(Document and screenshot pointing items)
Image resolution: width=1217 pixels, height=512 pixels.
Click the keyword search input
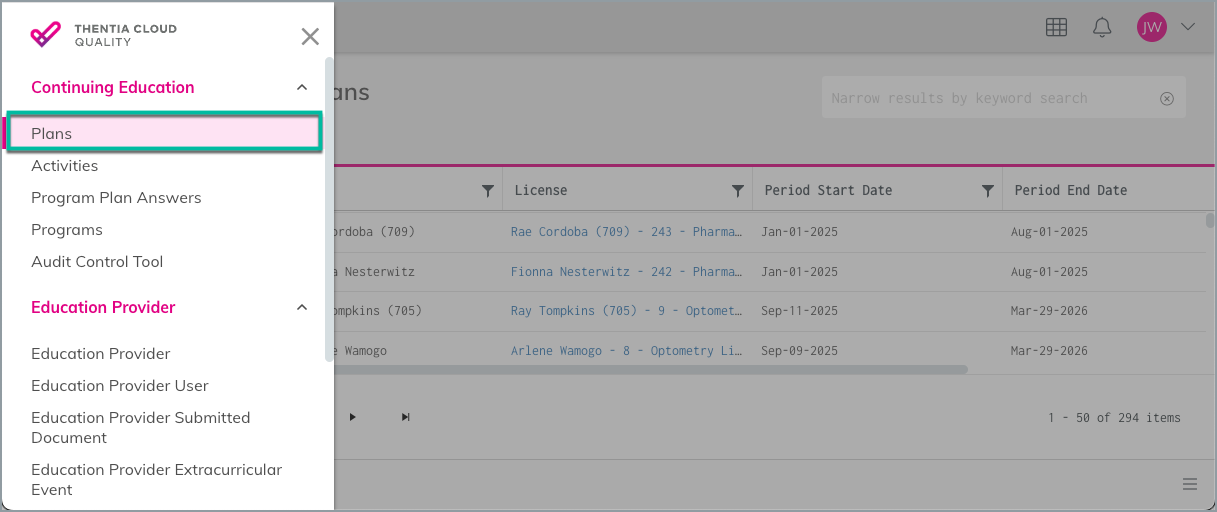(990, 98)

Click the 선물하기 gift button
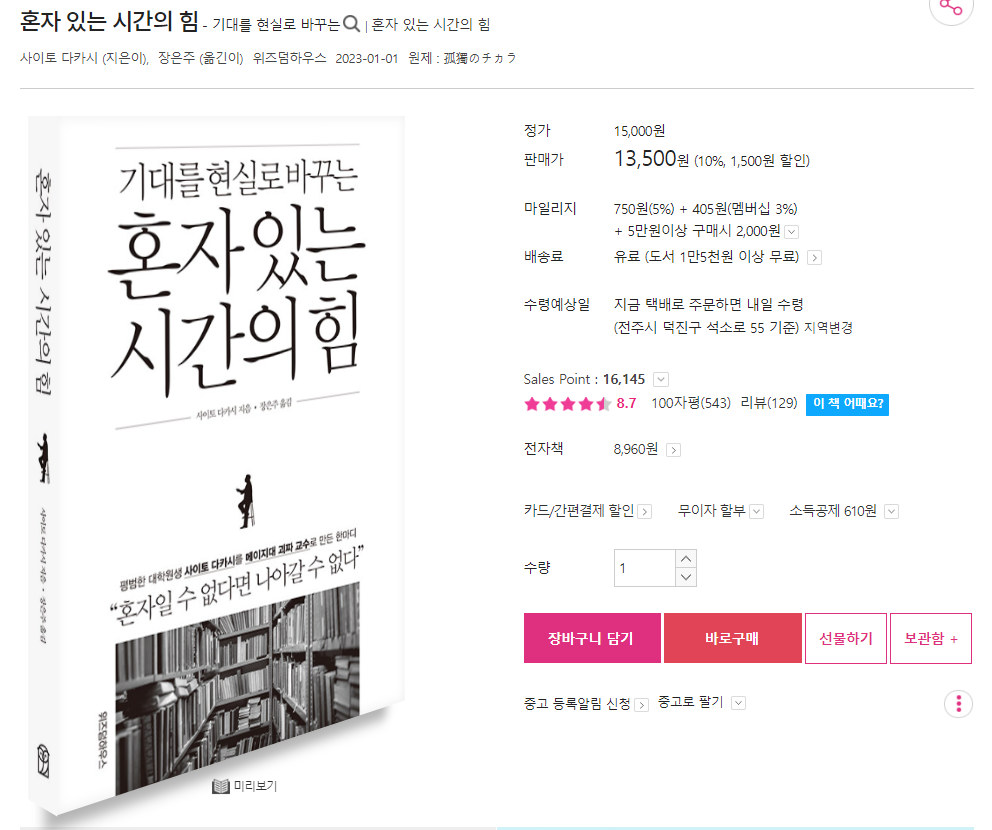click(x=846, y=638)
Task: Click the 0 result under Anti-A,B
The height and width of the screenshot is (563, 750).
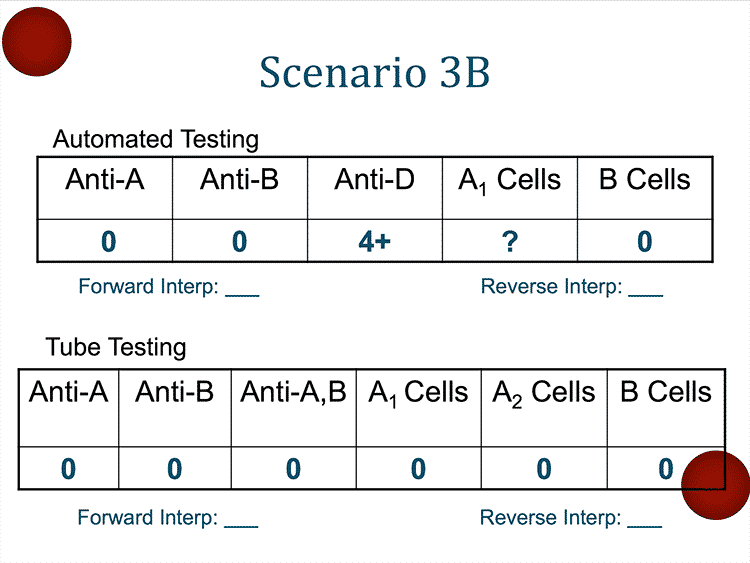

▸ EXERCISE TASK:
Rewrite all the items above with "pixels" replaced by "px" and everything else unchanged. Leave the pictures out.

▸ CORRECT RESPONSE:
Image resolution: width=1217 px, height=512 px.
Click the keyword search input
(990, 98)

Click the 선물하기 gift button
click(x=846, y=638)
Task: Click the 0 result under Anti-A,B
The height and width of the screenshot is (563, 750).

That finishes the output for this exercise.